Ingolstadt Anerkennung, Verantwortung, anderen Menschen helfen, beruflicher Nutzen, und, und, und. Gute Gründe, eine ehrenamtliche Tätigkeit zu übernehmen, gibt es viele. Der häufigste positive Nebeneffekt der Freiwilligen-Arbeit ist aber ein anderer: Spaß. Olivia Hahn präsentiert dieses überraschende Ergebnis einer repräsentativen Umfrage gestern etwa 60 Interessierten in der Vhs. Die Pädagogin von der Landesarbeitsgemeinschaft der Freiwilligen Agenturen stellte den "Freiwilligendienst aller Generationen" vor, der als Motor für den weiteren Ausbau und die bessere Vernetzung von ehrenamtlichen Tätigkeiten dienen soll - hier und im ganzen Land.

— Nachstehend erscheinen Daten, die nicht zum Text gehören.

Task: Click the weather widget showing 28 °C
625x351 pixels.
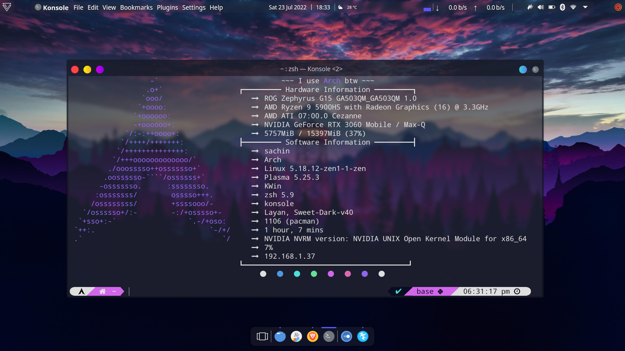Action: 348,7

"Engagement schlägt Brücken"
46 sogenannte Leuchtturmprojekte gibt es in Deutschland insgesamt, das Ingolstädter Modell ist eines davon. Gefördert werden sie mit vier Millionen Euro vom Bundesfamilienministerium. Der "Freiwilligendienst aller Generationen" vereint in Ingolstadt drei Träger: das Bürgerhaus, die Freiwilligen Agentur und die Volkshochschule. Unter dem Motto "Engagement schlägt Brücken" sollen Menschen aller Altersgruppen motiviert werden, sich freiwillig für die Allgemeinheit einzusetzen.

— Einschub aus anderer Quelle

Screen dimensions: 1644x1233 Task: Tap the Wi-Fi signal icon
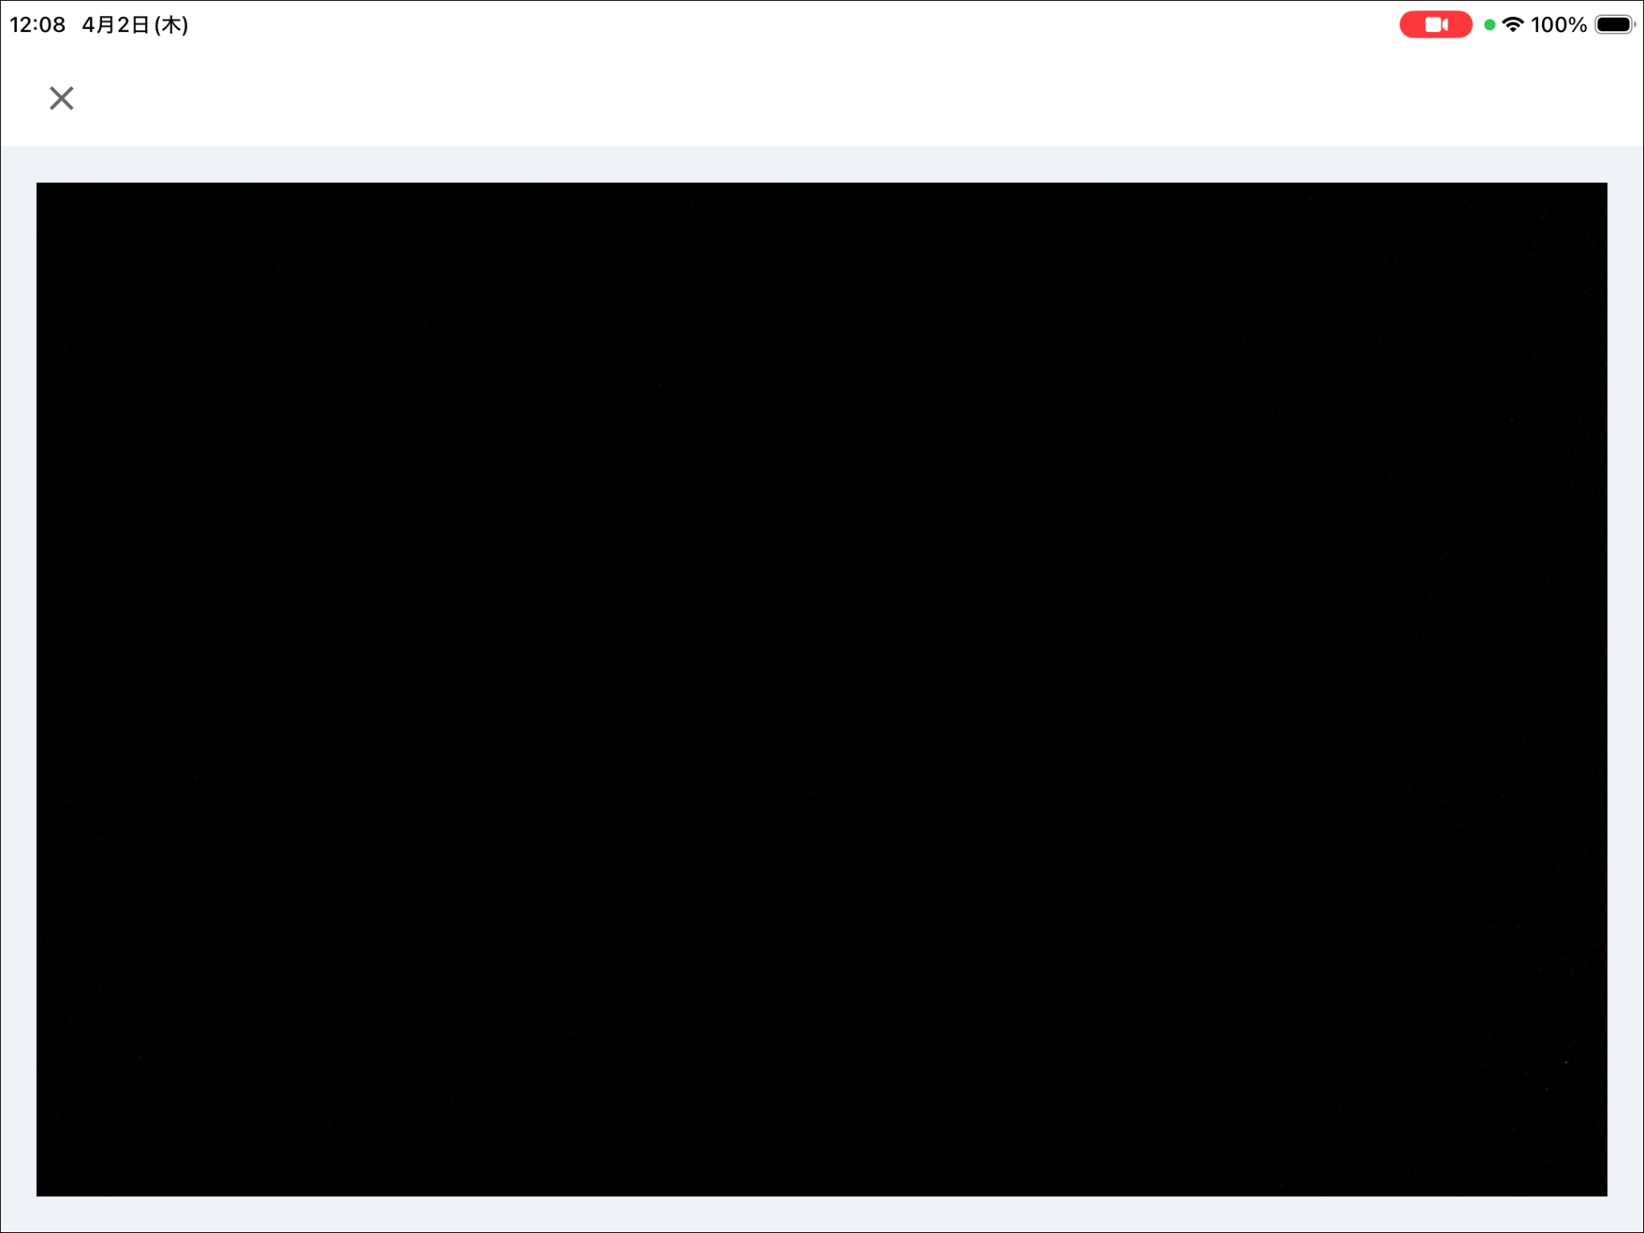point(1512,24)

Konkret bedeutet das zum Beispiel: Betreuung von Menschen mit Behinderung, Hilfe für Besucher der Sonderausstellung zum 600-jährigen Bestehen der Münsterpfarrei, Mitarbeit in den Stadtbibliotheken, Gartenpflege im Deutschen Medizinhistorischen Museum, Leihoma oder -opa sein, Tagungsbegleiter für die Vhs oder Schülerpatenschaften. Vereine und Institutionen aus den unterschiedlichsten Bereichen des gesellschaftlichen Lebens beteiligen sich an dem "Freiwilligendienst aller Generationen". Die Angebote decken Tätigkeiten aus der Kultur, Bildung, Umwelt, Schule, Pflege, Technik etc. ab.

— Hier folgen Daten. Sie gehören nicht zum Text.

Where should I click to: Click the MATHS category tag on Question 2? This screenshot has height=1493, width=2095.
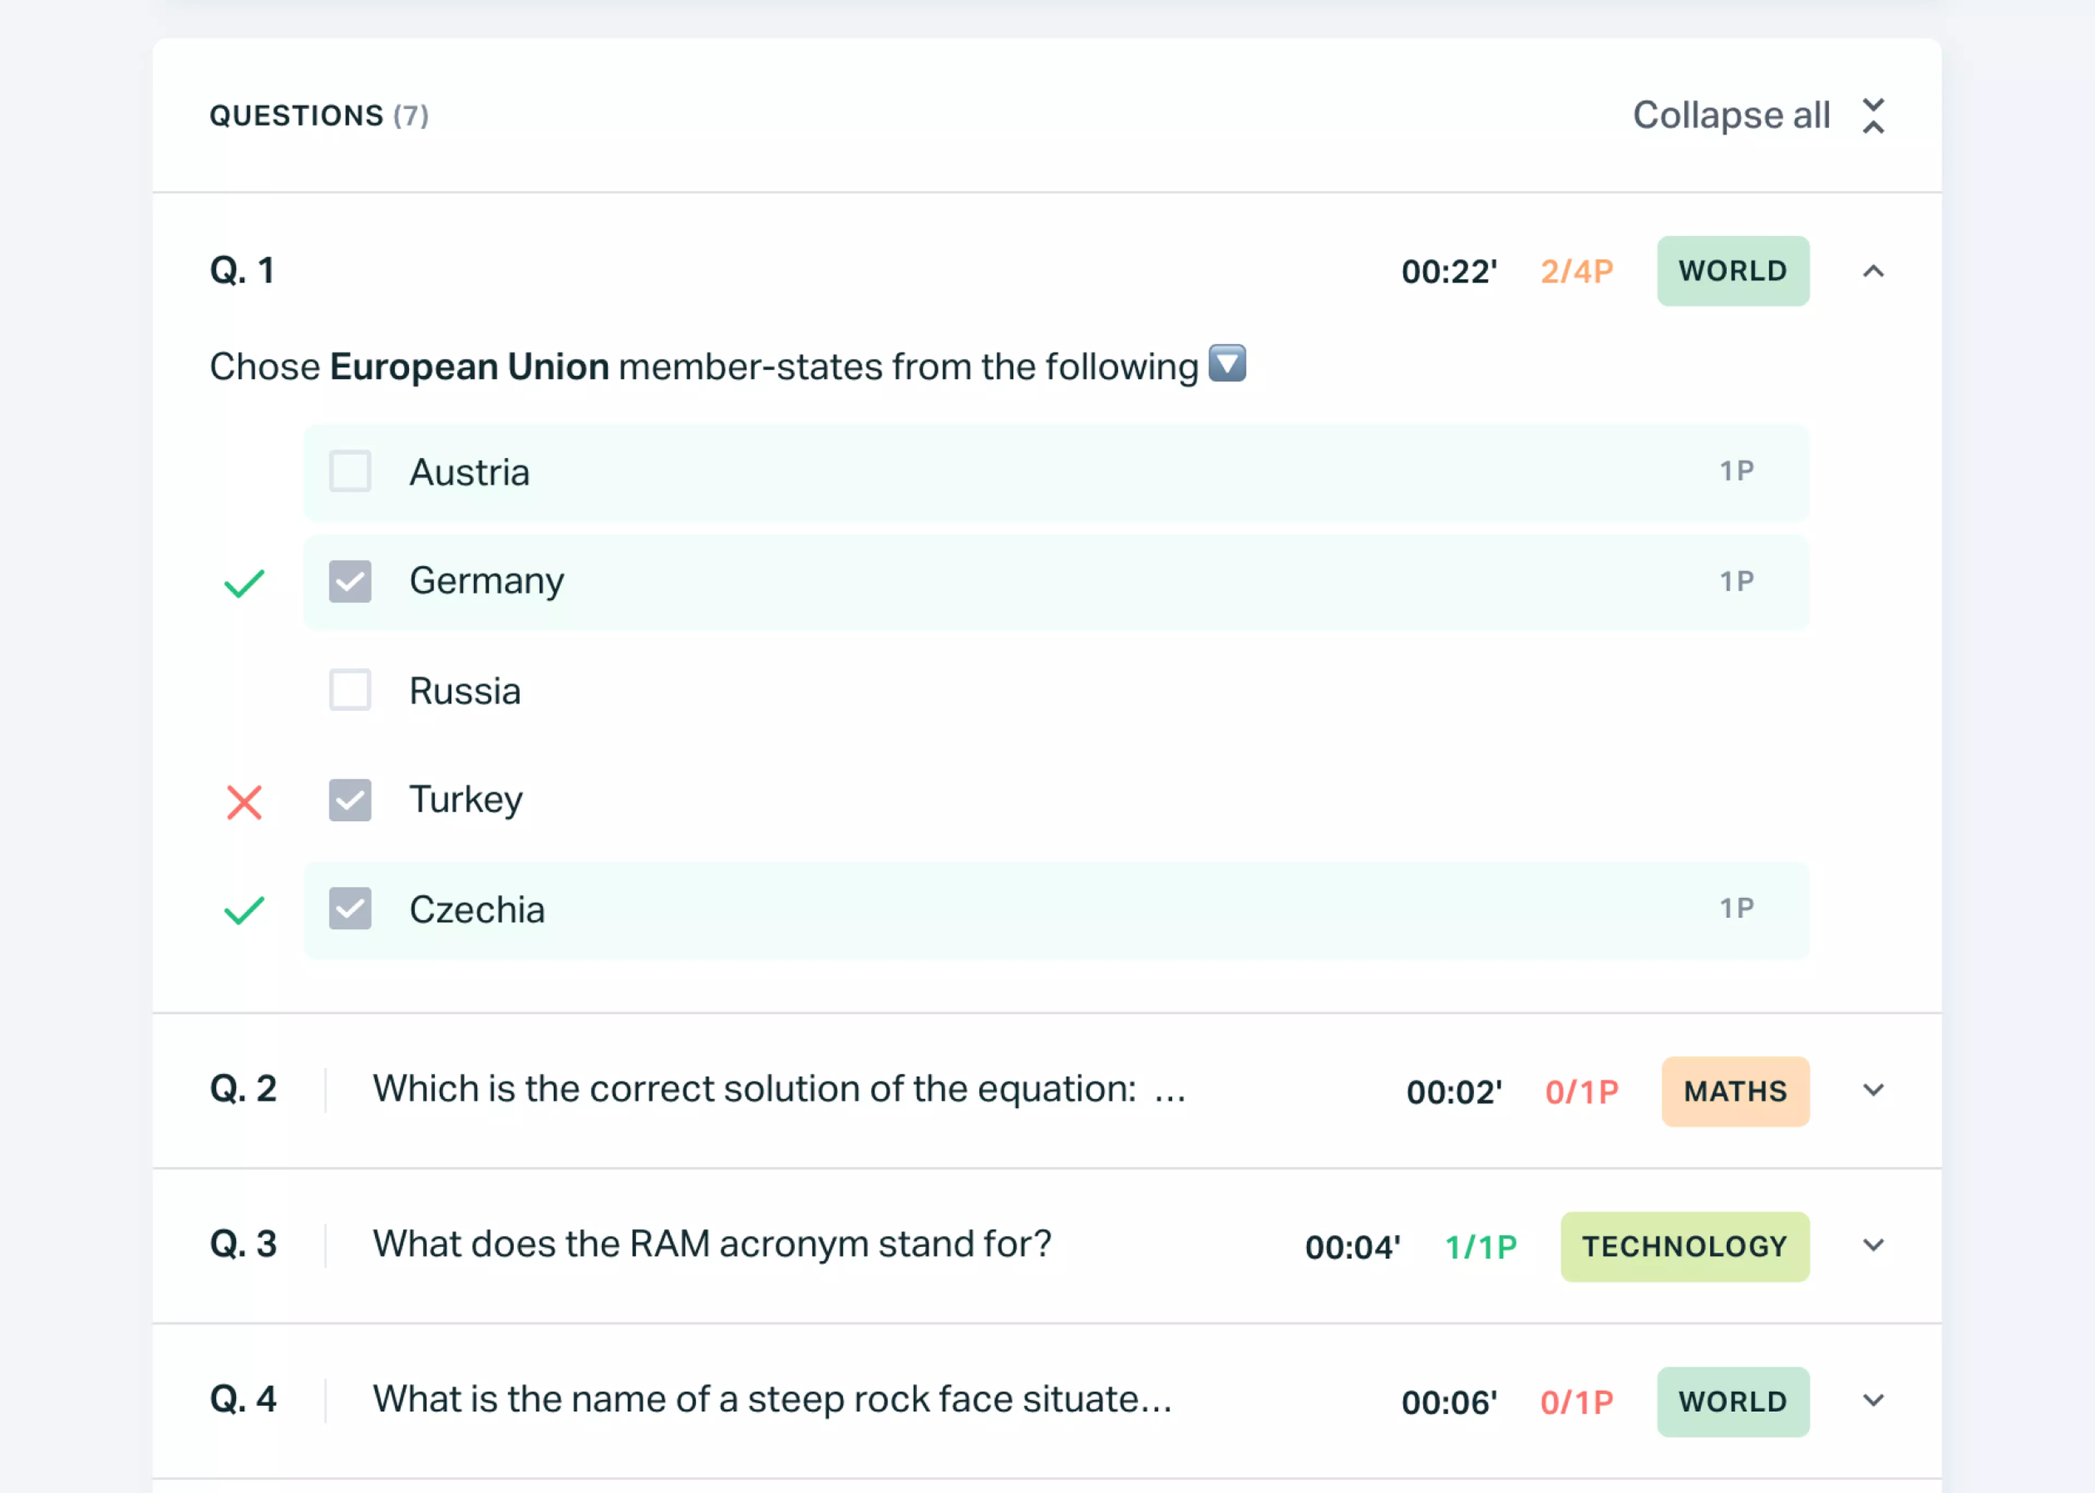(1735, 1091)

"Die Projekte sollen integrativ wirken und junge Menschen an bürgerschaftliches Engagement heranführen", sagte Peter Ferstl, der Leiter des Mehrgenerationenhauses. Es gehe nicht nur um eine gute Vermittlung zwischen Freiwilligen und offenen Projekten, sondern auch um die Stärkung der Zivilgesellschaft und darum, die "Kultur der selbstverständlichen Freiwilligenarbeit zu fördern", so Ferstl. Die Teilnehmer des Projekts genießen Vorteile wie umfangreiche Fortbildungsmöglichkeiten und Versicherungsschutz (siehe Kasten).
Bereits jetzt haben sich ein gutes Dutzend dem neuen Freiwilligendienst angeschlossen. In dem Modellprojekt geht es langfristig auch darum, in Ingolstadt Strukturen zu entwickeln, die überregional zum Einsatz kommen sollen.